Un recente studio realizzato dal Combating Terrorism Center dell’Accademia militare di West Point, rileva che il cospicuo aumento degli attacchi è dovuto all’impiego di un maggior numero di kamikaze, che nei primi sei mesi del 2017 hanno lanciato 54 azioni suicide, un numero superiore a quello relativo allo stesso periodo del 2014, quando questo genere di attentati aveva raggiunto una frequenza allarmante.

È però innegabile che le operazioni militari coordinate della Multinational joint task force (Mnjtf) composta da Nigeria, Ciad, Camerun, Niger e Benin, hanno indebolito notevolmente Boko Haram e ridotto il territorio sotto il suo controllo, che nel 2014, all’apice della sua affermazione, si estendeva per oltre 50mila km², racchiusi nelle provincie settentrionali di Borno, Yobe e Adamawa.

Oltre a essere indebolito dalla martellante azione della Mnjtf, Boko Haram è anche minato da faide interne, che l’hanno diviso in quattro fazioni, tra le quali emergono quella di Abubakar Shekau e quella dei seguaci di Abu Musab Al-Barnawi, figlio del fondatore della setta, Mohammed Yusuf, la cui leadership è riconosciuta dallo Stato Islamico.

Secondo il giornalista nigeriano Aminu Abubakar, che segue dall’inizio il gruppo jihadista, tutto questo ha determinato che Boko Haram stia gradualmente abbandonando la sua originale missione di creare un califfato islamico nel nord-est della Nigeria, per trasformarsi invece in un’organizzazione criminale.

Una tesi supportata anche da Adah Williams, ricercatrice ed esperta di prevenzione dei conflitti presso la Rome Business School, che si dimostra concorde nel ritenere che il gruppo islamista si stia de-radicalizzando per dedicarsi ad attività più redditizie, tra le quali il controllo delle risorse energetiche. Lo dimostra l’attacco nel luglio scorso per assicurarsi il controllo di un impianto petrolifero nello stato di Borno, dove i miliziani nigeriani hanno ucciso 69 persone e rapito tre tecnici.

Così, mentre la pressione dei militari nigeriani aumenta, Boko Haram, oltre al furto di bestiame, ai sequestri di civili e alle rapine, può dedicarsi ad attività criminali molto più remunerative, come il traffico di armi leggere e di droga.

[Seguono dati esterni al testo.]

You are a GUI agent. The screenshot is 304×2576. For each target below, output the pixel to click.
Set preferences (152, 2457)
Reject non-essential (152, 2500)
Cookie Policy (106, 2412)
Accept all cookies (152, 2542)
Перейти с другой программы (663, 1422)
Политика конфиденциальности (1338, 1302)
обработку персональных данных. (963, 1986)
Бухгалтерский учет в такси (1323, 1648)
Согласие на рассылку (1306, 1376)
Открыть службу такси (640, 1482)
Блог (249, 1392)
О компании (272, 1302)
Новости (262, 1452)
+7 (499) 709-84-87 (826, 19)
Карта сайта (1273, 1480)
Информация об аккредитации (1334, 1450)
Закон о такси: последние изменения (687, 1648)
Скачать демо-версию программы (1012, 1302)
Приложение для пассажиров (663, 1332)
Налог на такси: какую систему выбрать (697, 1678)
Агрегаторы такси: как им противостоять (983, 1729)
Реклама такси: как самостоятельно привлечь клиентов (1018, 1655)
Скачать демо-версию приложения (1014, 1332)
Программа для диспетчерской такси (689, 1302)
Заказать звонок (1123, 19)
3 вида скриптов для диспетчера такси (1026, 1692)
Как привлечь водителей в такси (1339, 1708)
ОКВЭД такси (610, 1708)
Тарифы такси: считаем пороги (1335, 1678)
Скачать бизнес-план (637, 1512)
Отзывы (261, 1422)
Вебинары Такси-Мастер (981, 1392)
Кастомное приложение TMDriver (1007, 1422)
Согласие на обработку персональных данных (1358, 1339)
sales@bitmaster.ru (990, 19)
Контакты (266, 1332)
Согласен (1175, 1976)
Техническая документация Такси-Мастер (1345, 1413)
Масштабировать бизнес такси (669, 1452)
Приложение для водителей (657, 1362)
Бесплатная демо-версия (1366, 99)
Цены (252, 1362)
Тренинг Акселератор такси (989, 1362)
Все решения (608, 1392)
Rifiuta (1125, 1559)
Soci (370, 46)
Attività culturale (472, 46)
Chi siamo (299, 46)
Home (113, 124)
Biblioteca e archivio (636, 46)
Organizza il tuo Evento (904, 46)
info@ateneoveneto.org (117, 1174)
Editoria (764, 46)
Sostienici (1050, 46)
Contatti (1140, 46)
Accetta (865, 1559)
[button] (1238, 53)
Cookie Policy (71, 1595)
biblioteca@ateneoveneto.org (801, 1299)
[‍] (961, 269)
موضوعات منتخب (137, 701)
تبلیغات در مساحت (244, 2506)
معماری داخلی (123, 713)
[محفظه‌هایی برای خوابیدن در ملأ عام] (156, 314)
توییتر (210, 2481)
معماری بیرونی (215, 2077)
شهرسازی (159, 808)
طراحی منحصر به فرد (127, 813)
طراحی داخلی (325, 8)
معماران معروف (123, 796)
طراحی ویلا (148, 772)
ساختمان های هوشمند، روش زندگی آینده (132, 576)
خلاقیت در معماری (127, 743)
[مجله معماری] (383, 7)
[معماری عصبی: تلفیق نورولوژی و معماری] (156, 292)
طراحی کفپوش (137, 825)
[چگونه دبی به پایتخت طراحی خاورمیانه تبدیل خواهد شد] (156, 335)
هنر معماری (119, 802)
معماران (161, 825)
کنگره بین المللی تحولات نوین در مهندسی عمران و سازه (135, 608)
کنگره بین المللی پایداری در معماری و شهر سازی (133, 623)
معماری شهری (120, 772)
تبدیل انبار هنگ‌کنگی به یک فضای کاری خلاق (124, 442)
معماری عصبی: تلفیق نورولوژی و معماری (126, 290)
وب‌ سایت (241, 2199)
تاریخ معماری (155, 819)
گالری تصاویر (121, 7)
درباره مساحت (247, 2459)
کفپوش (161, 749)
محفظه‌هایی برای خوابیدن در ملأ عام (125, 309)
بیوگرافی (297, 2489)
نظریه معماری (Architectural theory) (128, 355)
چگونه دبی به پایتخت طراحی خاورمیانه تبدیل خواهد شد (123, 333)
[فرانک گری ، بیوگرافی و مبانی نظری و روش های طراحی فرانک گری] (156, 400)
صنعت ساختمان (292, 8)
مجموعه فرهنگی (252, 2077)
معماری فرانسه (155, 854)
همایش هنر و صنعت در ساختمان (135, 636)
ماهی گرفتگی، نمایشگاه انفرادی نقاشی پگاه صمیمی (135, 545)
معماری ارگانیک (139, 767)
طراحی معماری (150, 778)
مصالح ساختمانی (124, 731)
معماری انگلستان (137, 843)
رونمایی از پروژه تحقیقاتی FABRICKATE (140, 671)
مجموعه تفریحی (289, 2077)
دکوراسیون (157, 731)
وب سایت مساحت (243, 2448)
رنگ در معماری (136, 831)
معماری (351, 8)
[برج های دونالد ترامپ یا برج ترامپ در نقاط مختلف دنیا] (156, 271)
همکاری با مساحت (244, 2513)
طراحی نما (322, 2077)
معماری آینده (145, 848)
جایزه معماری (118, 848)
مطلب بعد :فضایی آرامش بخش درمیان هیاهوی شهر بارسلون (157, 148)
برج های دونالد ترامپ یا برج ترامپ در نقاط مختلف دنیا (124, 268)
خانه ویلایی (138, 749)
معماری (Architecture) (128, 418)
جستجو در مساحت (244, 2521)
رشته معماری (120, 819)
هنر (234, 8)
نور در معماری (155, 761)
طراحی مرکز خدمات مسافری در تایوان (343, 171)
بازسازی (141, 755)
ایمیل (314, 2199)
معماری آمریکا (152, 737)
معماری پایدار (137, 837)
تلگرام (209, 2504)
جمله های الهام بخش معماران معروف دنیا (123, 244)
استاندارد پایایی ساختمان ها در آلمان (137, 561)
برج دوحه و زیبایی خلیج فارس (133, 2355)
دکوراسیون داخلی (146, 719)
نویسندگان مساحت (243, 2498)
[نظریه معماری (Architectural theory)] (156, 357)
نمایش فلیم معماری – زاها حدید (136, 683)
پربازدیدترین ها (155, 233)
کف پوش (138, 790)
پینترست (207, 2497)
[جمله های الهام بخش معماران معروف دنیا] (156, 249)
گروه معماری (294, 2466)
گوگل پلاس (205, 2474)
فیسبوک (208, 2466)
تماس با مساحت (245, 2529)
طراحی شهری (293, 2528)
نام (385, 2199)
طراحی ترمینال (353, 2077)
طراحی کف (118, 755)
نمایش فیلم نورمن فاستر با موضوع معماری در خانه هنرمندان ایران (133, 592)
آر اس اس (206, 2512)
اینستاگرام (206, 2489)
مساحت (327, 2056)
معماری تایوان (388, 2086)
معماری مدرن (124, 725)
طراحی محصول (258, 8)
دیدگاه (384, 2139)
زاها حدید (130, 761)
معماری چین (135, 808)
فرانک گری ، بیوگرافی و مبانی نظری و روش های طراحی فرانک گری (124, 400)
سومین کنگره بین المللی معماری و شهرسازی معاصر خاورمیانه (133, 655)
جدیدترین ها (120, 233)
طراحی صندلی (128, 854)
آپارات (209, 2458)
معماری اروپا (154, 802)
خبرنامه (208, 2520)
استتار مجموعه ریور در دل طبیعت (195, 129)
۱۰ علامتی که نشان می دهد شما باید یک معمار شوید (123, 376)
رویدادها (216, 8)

E, riguardo la specializzazione in quest’ultimo ‘business,’ sono eloquenti gli elementi forniti dall’ultimo rapporto sul traffico mondiale di droga realizzato dall’Ufficio delle Nazioni Unite su droga e crimine (Unodc), che evidenzia come Boko Haram sia fortemente implicato nel contrabbando di eroina e cocaina in tutta l’Africa occidentale.